**WORK TO COMPLETE**
Leaving the pictures aside, reproduce the data in full and word for word.

**DATA FOR THE TASK**
###

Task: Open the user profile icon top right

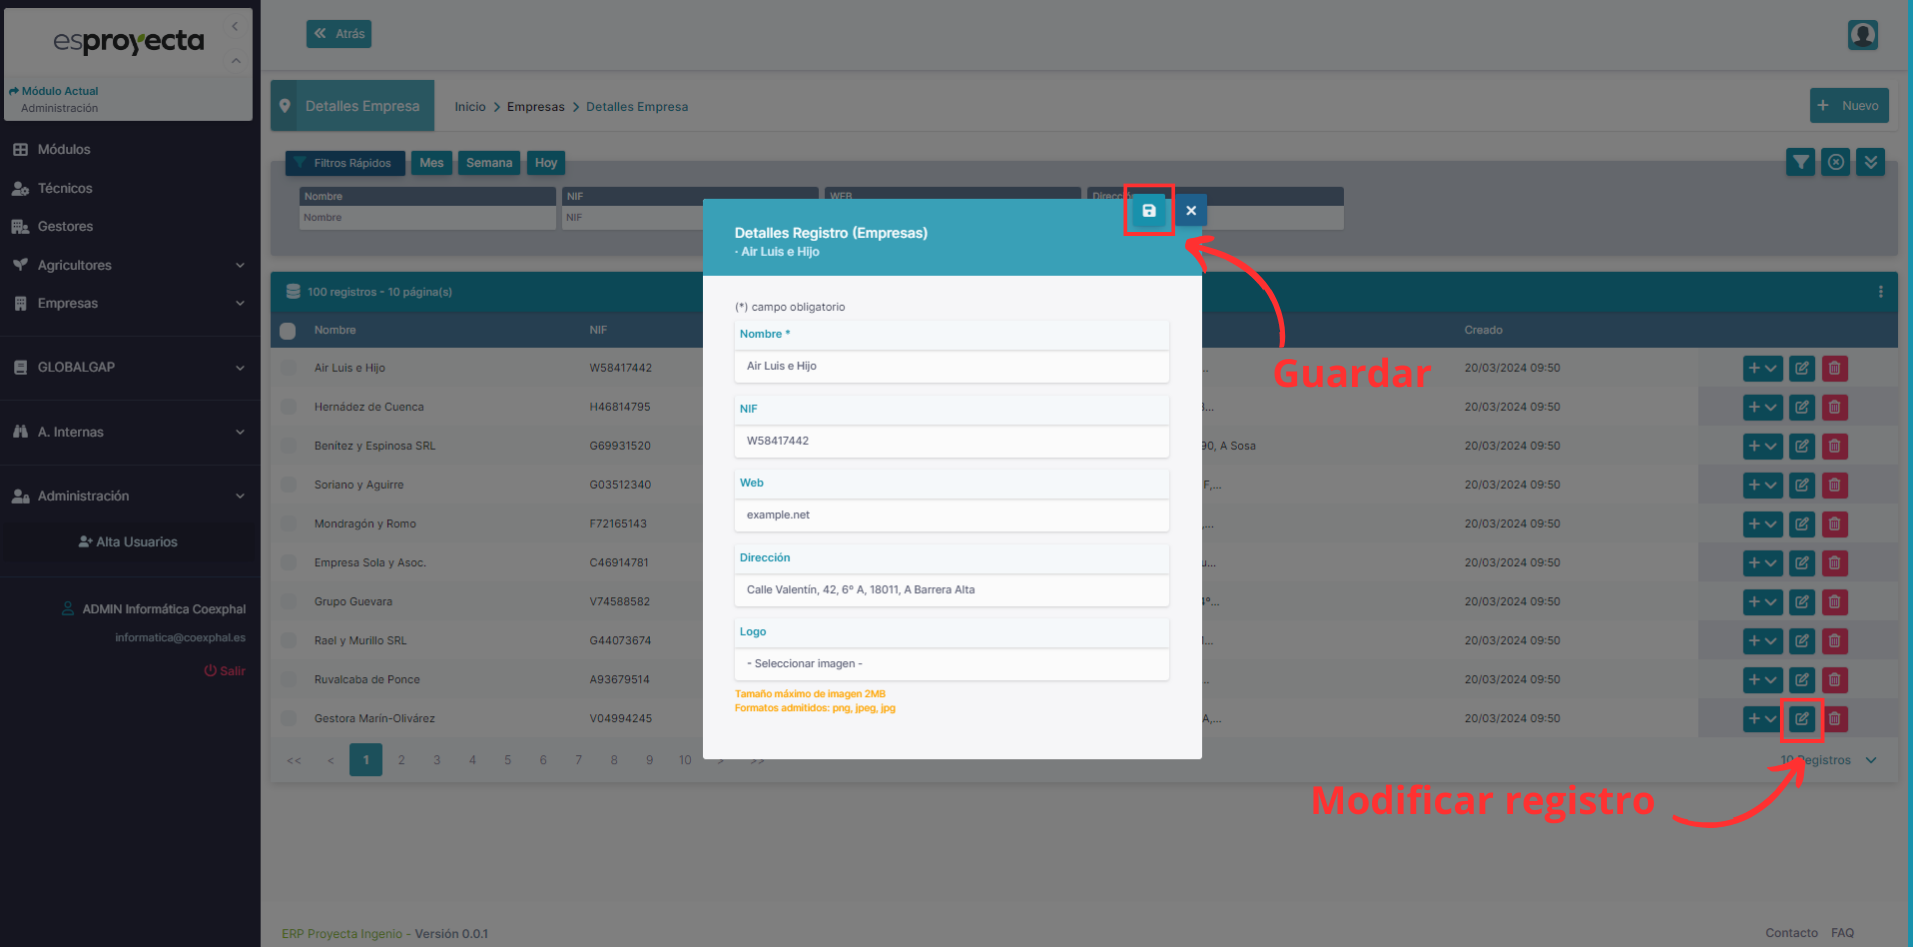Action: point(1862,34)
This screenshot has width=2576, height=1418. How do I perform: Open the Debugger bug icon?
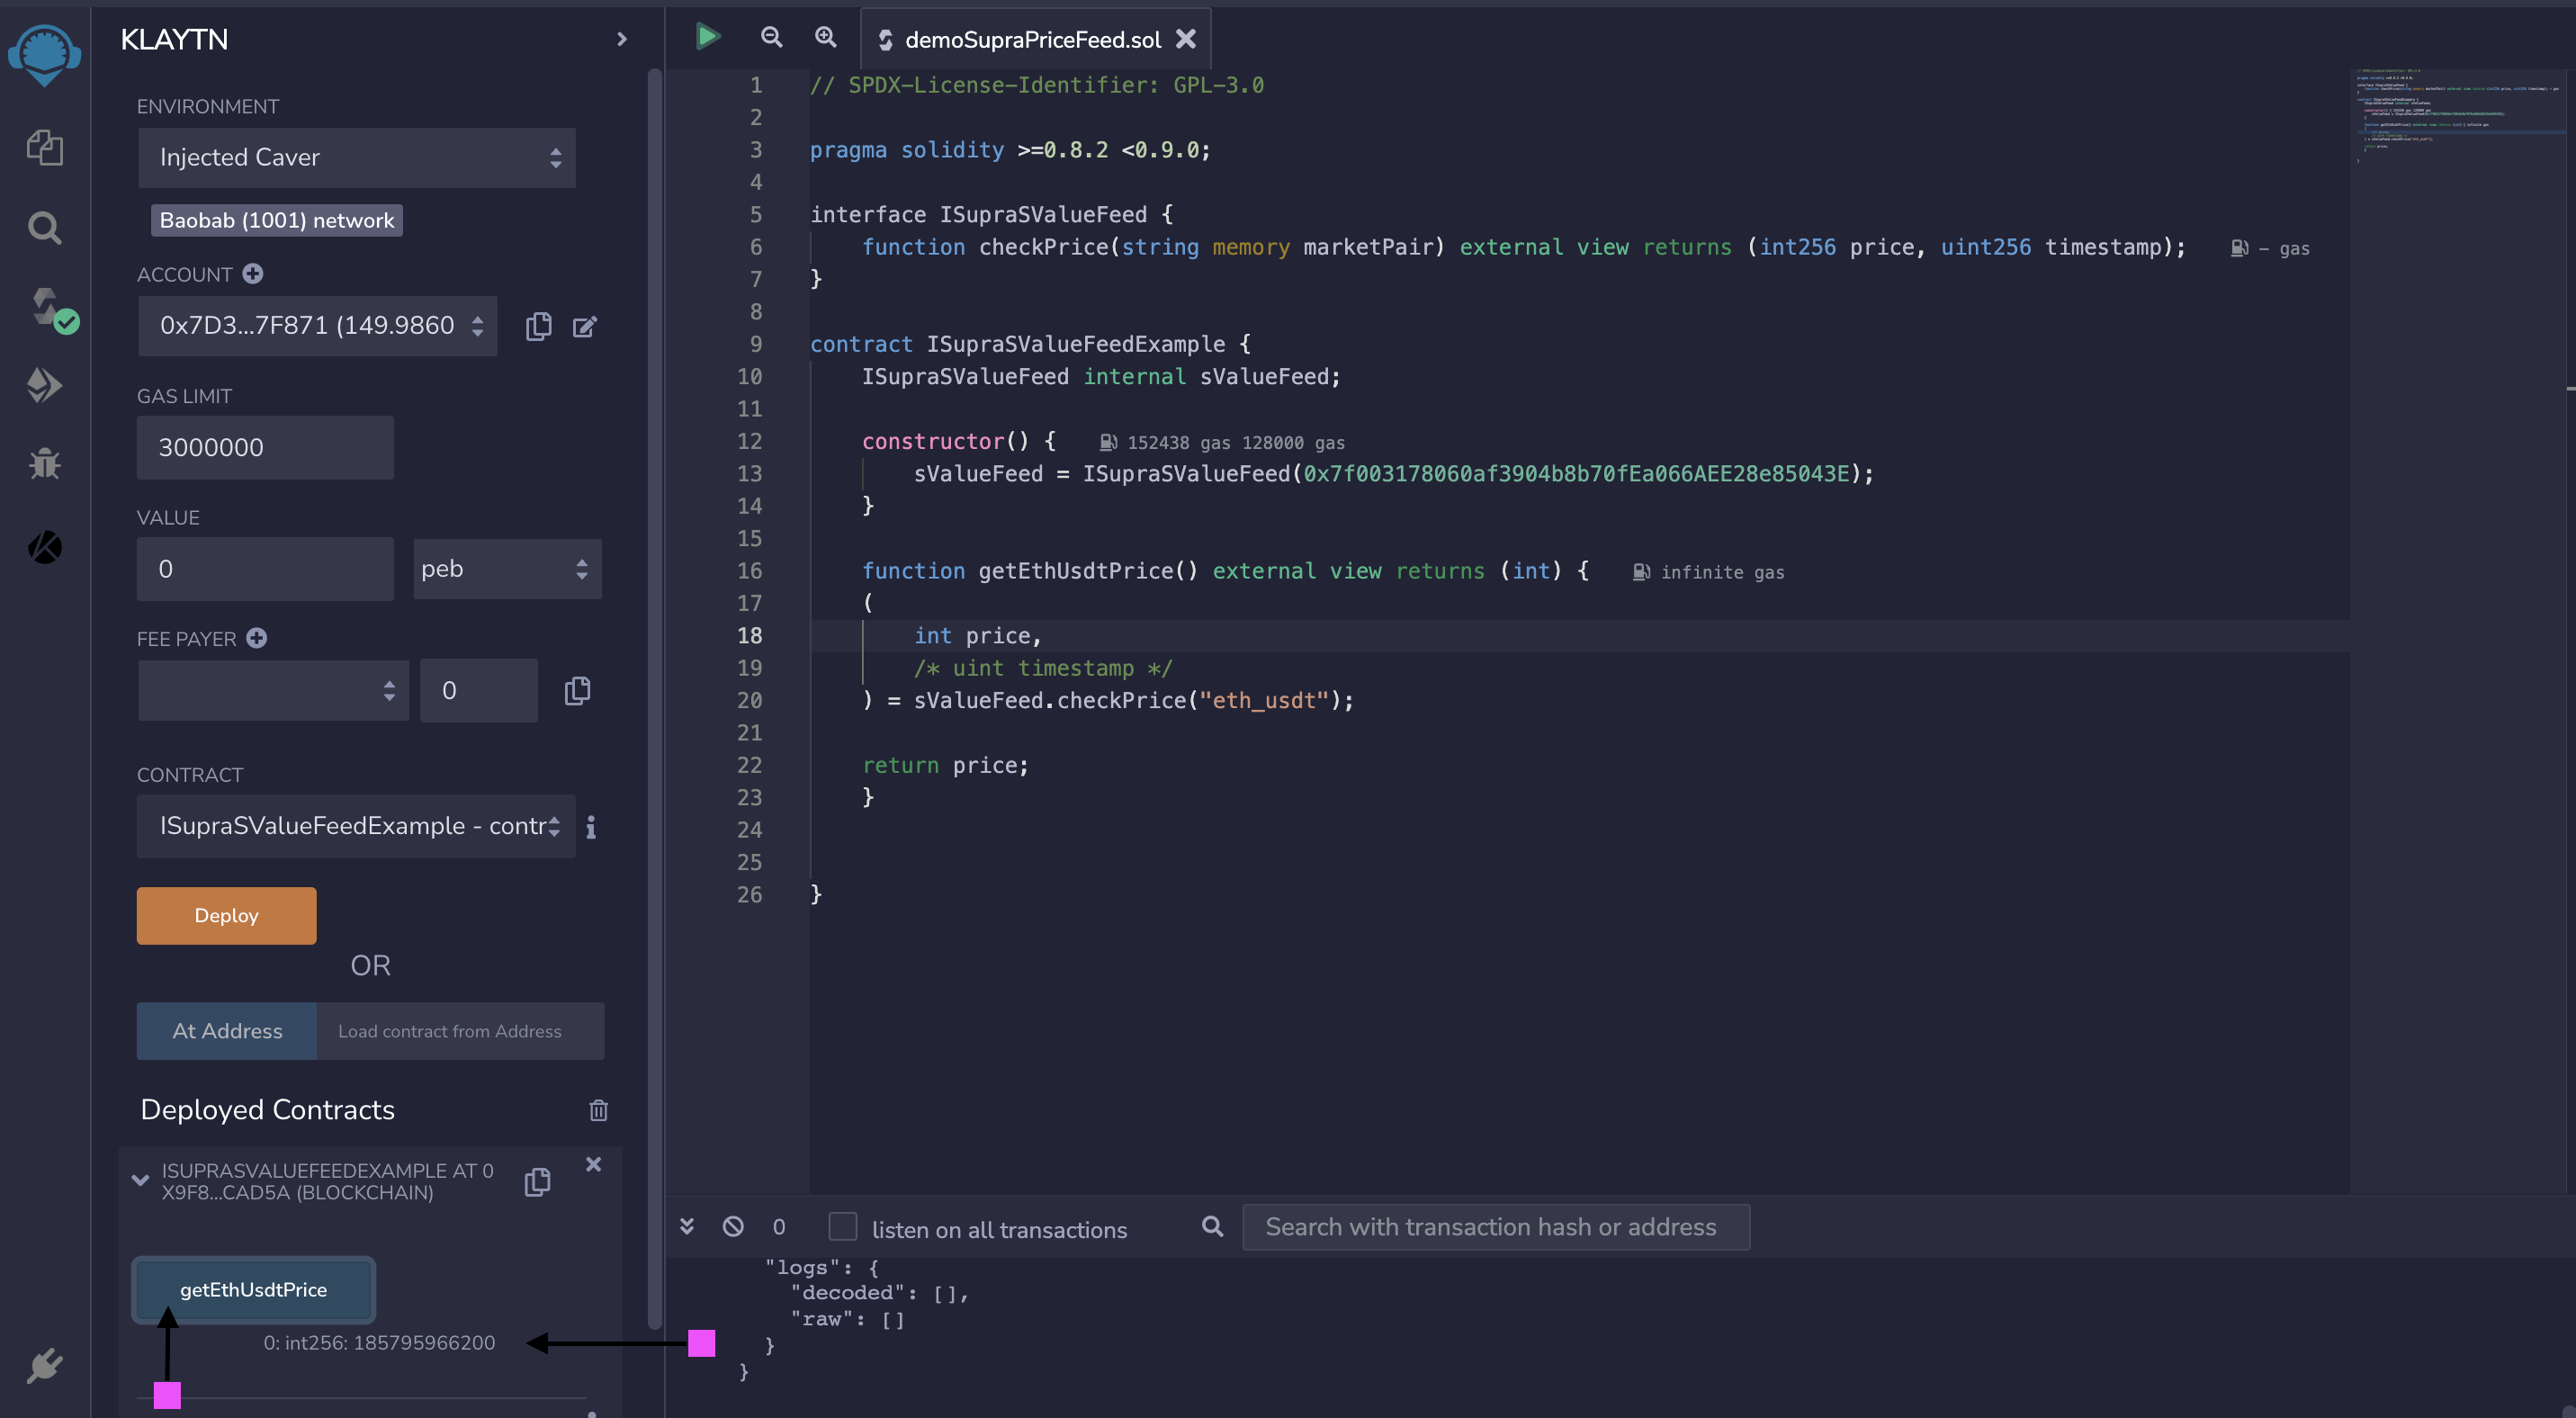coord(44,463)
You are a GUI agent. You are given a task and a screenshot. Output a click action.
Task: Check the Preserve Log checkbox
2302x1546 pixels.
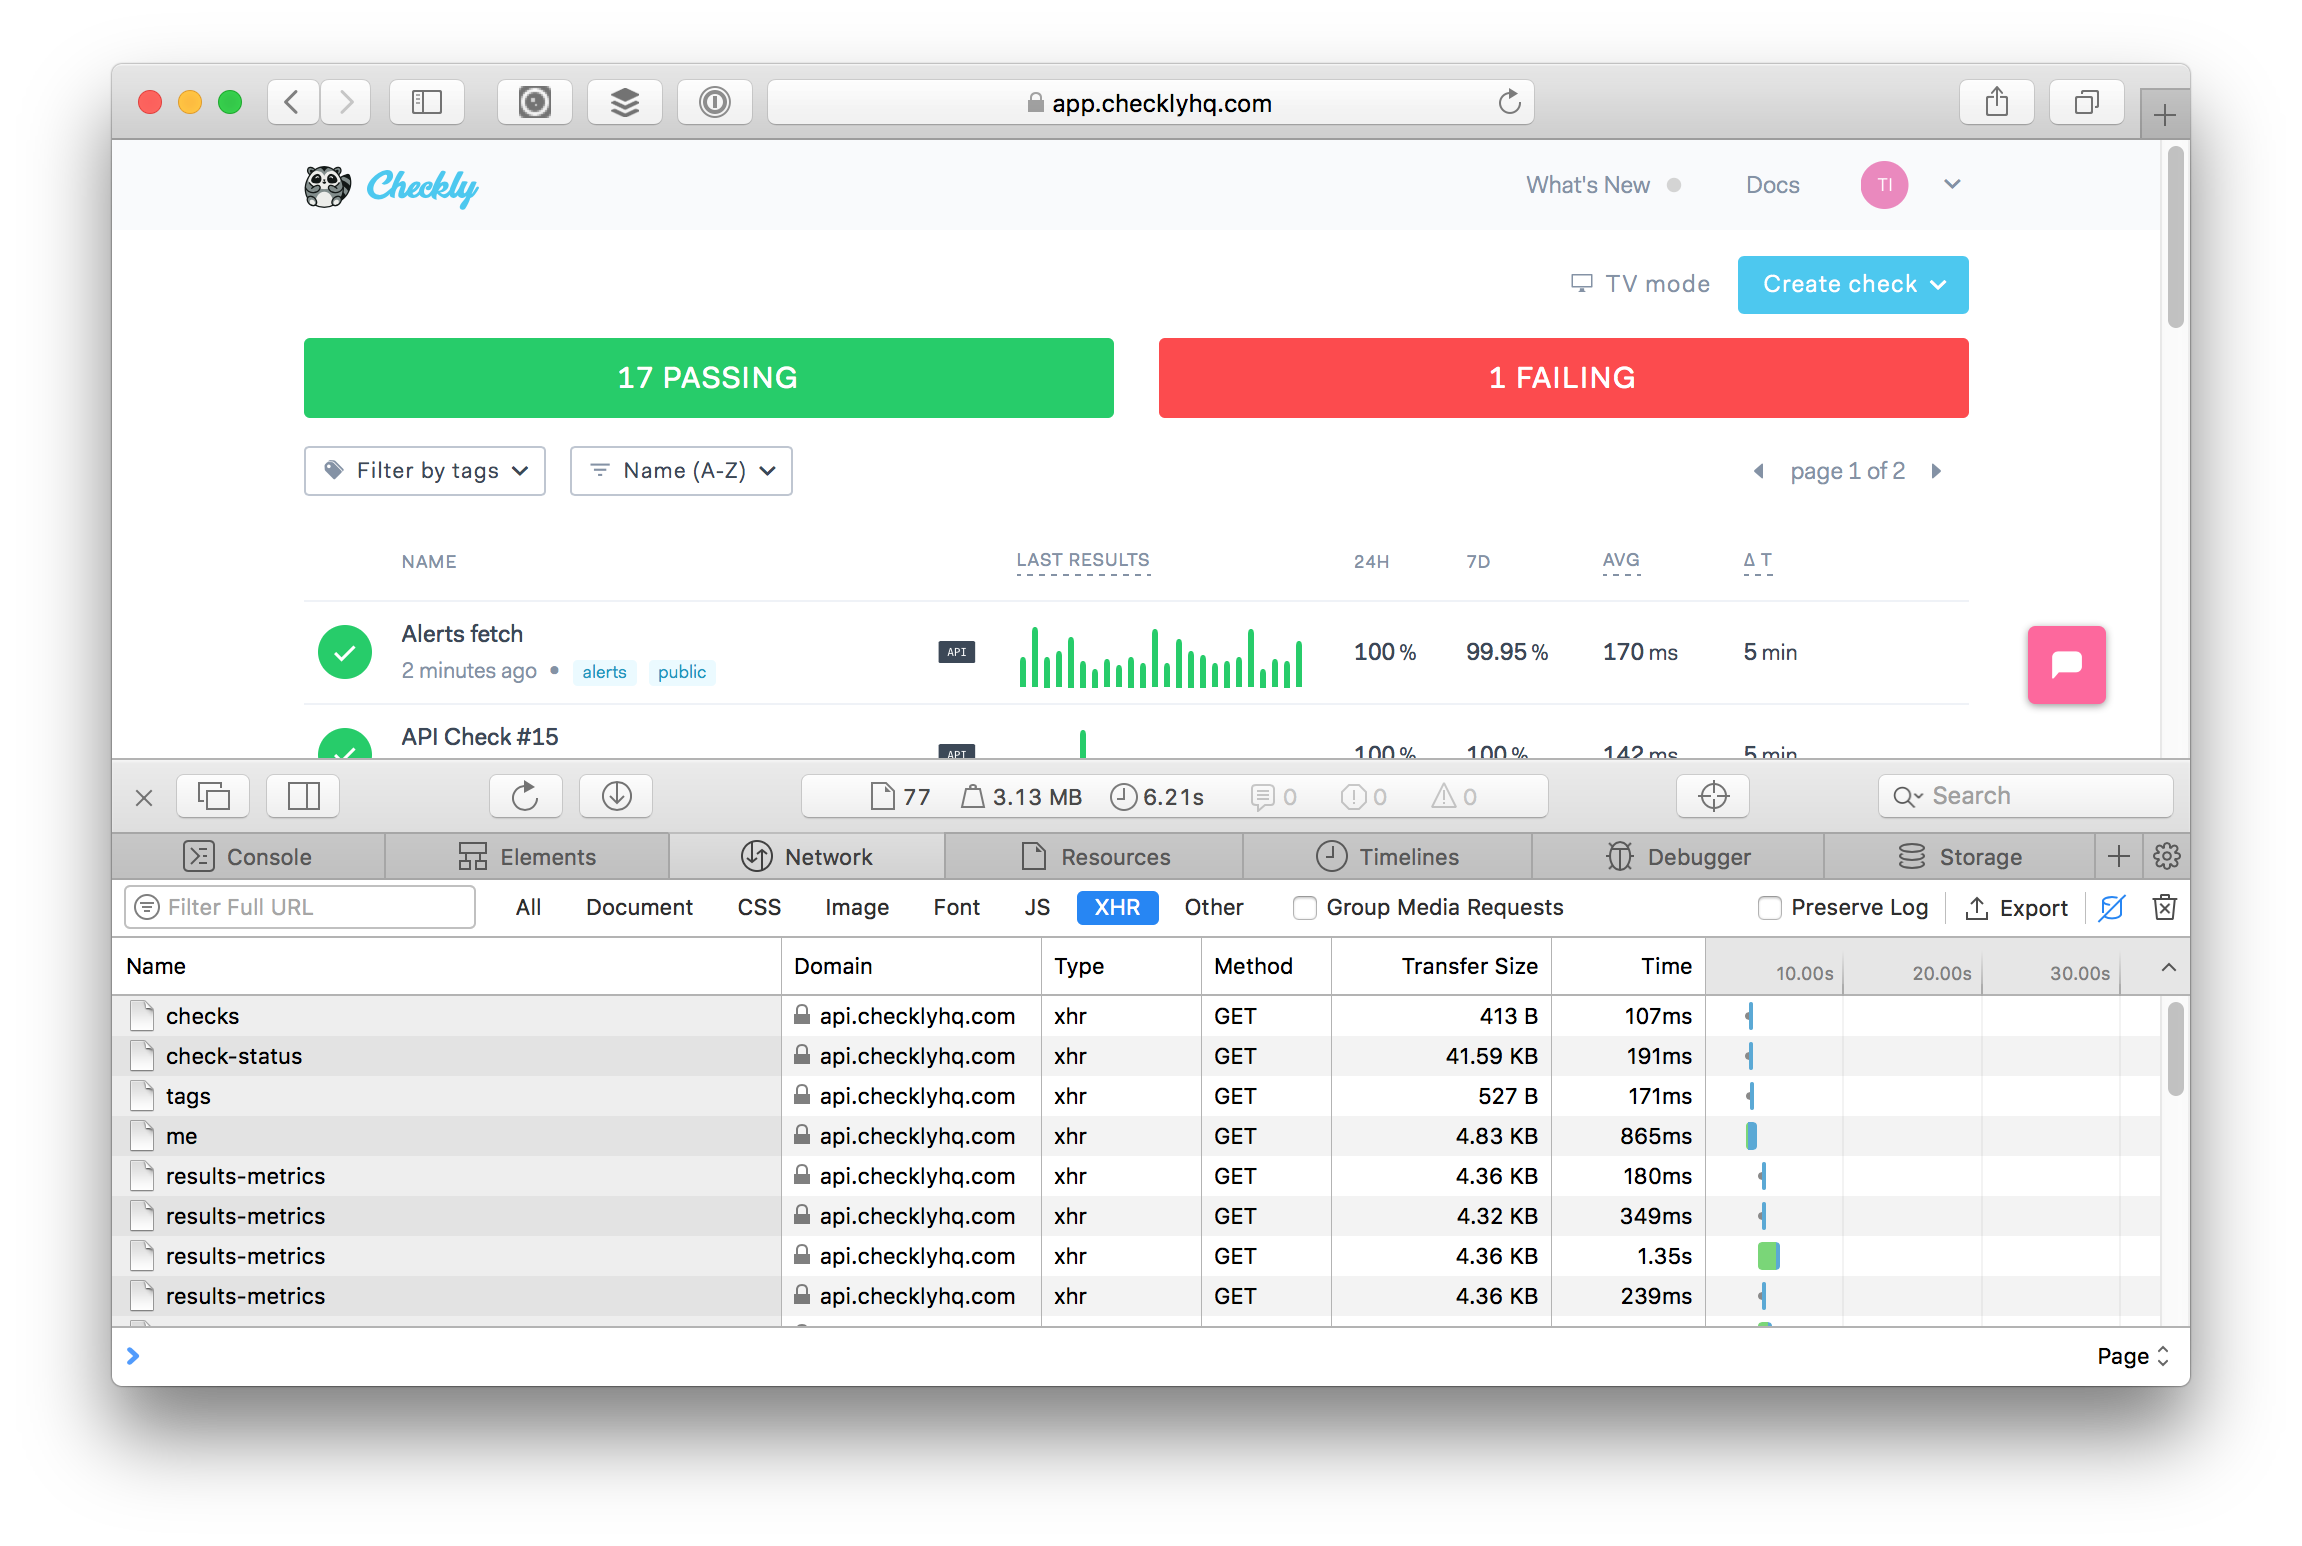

###

**PROBLEM SOLUTION**
Task: Open the user profile icon top right

Action: point(1862,34)
This screenshot has width=2576, height=1418. How do I perform: Open the Debugger bug icon?
coord(44,463)
You are a GUI agent. You are given a task and a screenshot. Output a click action.
Task: Check the Preserve Log checkbox
2302x1546 pixels.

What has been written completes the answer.